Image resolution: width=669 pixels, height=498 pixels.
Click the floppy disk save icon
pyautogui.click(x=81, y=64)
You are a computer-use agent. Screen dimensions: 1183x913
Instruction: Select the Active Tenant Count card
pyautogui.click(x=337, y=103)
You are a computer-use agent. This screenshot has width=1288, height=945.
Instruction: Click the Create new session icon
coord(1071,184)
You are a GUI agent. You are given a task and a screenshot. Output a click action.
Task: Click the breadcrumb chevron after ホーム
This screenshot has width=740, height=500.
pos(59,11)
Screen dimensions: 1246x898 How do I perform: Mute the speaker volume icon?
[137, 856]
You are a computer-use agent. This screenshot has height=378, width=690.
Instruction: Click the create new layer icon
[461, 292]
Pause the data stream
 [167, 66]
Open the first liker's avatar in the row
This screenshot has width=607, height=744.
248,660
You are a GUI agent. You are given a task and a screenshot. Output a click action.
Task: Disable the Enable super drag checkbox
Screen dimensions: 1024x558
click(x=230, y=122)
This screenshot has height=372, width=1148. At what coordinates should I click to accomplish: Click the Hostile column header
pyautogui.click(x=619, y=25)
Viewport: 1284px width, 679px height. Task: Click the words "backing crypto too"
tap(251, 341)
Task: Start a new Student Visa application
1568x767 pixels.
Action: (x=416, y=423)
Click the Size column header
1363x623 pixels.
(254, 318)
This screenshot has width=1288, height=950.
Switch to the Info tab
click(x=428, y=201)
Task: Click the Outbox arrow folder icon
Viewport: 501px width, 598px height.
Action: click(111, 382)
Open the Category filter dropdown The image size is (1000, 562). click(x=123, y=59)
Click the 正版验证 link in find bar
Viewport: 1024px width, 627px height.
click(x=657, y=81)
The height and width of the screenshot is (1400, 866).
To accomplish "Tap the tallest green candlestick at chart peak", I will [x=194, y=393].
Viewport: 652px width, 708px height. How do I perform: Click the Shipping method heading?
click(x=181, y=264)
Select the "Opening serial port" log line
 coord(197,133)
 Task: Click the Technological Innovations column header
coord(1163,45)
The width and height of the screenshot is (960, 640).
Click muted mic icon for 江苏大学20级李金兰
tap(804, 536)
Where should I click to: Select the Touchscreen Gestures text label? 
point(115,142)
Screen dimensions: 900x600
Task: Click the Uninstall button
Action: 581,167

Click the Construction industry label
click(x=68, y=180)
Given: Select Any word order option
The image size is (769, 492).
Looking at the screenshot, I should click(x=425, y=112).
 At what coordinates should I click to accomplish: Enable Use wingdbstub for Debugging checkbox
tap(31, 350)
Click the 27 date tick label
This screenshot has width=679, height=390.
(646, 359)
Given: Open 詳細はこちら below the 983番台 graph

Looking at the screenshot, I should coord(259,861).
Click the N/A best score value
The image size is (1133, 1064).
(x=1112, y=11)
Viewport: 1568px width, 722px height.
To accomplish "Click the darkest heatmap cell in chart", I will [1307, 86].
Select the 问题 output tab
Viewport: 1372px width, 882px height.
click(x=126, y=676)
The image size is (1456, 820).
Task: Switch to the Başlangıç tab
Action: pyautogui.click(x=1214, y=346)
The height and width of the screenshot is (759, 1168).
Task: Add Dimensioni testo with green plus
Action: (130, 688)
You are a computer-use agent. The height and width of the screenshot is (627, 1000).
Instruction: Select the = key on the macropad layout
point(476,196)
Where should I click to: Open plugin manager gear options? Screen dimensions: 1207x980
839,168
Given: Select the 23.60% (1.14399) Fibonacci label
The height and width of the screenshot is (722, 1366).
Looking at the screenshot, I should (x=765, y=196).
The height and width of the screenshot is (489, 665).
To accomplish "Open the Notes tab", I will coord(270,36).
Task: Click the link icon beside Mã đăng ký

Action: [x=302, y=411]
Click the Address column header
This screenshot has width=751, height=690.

ACTIVITY
Where does "computer" appear in the records above? Copy each line that holds it.

YOUR SOLUTION
You are a computer-use agent. Screen dimensions: 1183x913
You are a computer-use agent. This screenshot has width=1288, height=945.
You are a computer-use agent. This screenshot has height=378, width=690.
You are a computer-use agent. The height and width of the screenshot is (627, 1000).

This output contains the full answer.